→ **ИСХОДНЫЙ ТЕКСТ**
Протокол этого заседания нашел в 1922 году Рихтер. Судя по его изложению, в протоколе содержатся, право, любопытные подробности. При обсуждении предложения пригласить Менделя в суппленты два члена учительского корпуса — профессор Коленатый и профессор Грубый — расточали кандидату истинные дифирамбы, рассказывая о его выдающихся способностях и уже осуществленных научных работах. И как ни странно, все это говорилось после провала в Вене, и на совете Мендель-естествоиспытатель был назван не менее как «звездой первой величины на ученом небосводе». Обоснований столь высокого мнения Рихтер не привел (может быть, они и в протоколе не зафиксированы). А нам теперь остается только гадать, чем дифирамбы были заслужены.

Погадаем.

Из восьми лет, прошедших от поступления в монастырь, шесть лет — до Цнайма и некое время по возвращении — вперемежку с монашескими упражнениями в благочестии, штудированием халдейского языка, церковного права и технологии богослужений Мендель проработал в монастырском саду и в оранжерее. Работать полагалось всем монахам, а он был сыном садовника и влюбился в природоведение.

→ **ПЕРЕЧЕНЬ ДАННЫХ**
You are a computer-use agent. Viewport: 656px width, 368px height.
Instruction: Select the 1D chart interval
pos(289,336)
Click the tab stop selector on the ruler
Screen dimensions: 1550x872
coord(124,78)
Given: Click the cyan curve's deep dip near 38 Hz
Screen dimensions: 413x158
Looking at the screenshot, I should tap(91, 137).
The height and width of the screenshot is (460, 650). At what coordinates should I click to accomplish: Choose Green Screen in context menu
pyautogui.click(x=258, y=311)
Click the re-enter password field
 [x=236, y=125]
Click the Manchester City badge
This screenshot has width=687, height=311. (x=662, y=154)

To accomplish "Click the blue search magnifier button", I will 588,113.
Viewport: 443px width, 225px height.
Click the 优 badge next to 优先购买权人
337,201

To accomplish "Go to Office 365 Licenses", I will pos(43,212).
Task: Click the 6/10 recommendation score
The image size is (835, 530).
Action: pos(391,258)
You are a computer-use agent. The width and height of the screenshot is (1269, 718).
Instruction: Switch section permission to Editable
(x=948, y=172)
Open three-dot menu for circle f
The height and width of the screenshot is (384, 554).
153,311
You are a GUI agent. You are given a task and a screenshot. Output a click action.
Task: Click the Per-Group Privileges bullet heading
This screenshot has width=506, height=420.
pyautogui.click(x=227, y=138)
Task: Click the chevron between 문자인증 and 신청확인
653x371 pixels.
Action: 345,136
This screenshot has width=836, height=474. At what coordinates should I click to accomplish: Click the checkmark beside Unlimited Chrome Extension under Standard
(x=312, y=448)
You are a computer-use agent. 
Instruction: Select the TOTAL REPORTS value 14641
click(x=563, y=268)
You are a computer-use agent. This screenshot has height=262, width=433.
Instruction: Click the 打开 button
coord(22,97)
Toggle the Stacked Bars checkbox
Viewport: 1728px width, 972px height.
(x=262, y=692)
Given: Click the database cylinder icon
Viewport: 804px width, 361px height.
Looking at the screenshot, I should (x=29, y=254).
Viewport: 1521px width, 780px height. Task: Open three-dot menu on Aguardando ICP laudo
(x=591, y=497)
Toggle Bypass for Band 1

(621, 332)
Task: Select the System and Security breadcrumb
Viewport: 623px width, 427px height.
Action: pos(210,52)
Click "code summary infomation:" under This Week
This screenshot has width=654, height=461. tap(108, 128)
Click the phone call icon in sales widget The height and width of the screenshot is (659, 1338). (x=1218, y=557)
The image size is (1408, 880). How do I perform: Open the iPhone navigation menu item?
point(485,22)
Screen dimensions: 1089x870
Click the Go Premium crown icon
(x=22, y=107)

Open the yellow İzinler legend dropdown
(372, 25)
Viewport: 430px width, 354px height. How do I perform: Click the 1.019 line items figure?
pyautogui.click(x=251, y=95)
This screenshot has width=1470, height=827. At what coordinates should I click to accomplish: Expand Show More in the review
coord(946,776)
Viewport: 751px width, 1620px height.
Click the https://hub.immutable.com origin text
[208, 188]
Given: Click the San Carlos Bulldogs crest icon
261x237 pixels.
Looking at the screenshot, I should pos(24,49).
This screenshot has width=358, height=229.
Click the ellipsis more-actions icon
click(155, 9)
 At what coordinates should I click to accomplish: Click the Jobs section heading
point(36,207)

→ **ЗАДАНИЯ**
a - Обновите фрагмент отрывка о Менделе начиная со слов «Из восьми лет, прошедших» до слов «влюбился в природоведение.» включительно: перепишите его, заменив «в оранжерее» на «в теплице».
b - Почему, согласно отрывку о Менделе, он работал в монастырском саду и в оранжерее? Ответьте одним–тремя предложениями.

→ **ОТВЕТЫ К ЗАДАНИЯМ**
a -
Из восьми лет, прошедших от поступления в монастырь, шесть лет — до Цнайма и некое время по возвращении — вперемежку с монашескими упражнениями в благочестии, штудированием халдейского языка, церковного права и технологии богослужений Мендель проработал в монастырском саду и в теплице. Работать полагалось всем монахам, а он был сыном садовника и влюбился в природоведение.

b - Работать полагалось всем монахам. Кроме того, Мендель был сыном садовника и влюбился в природоведение.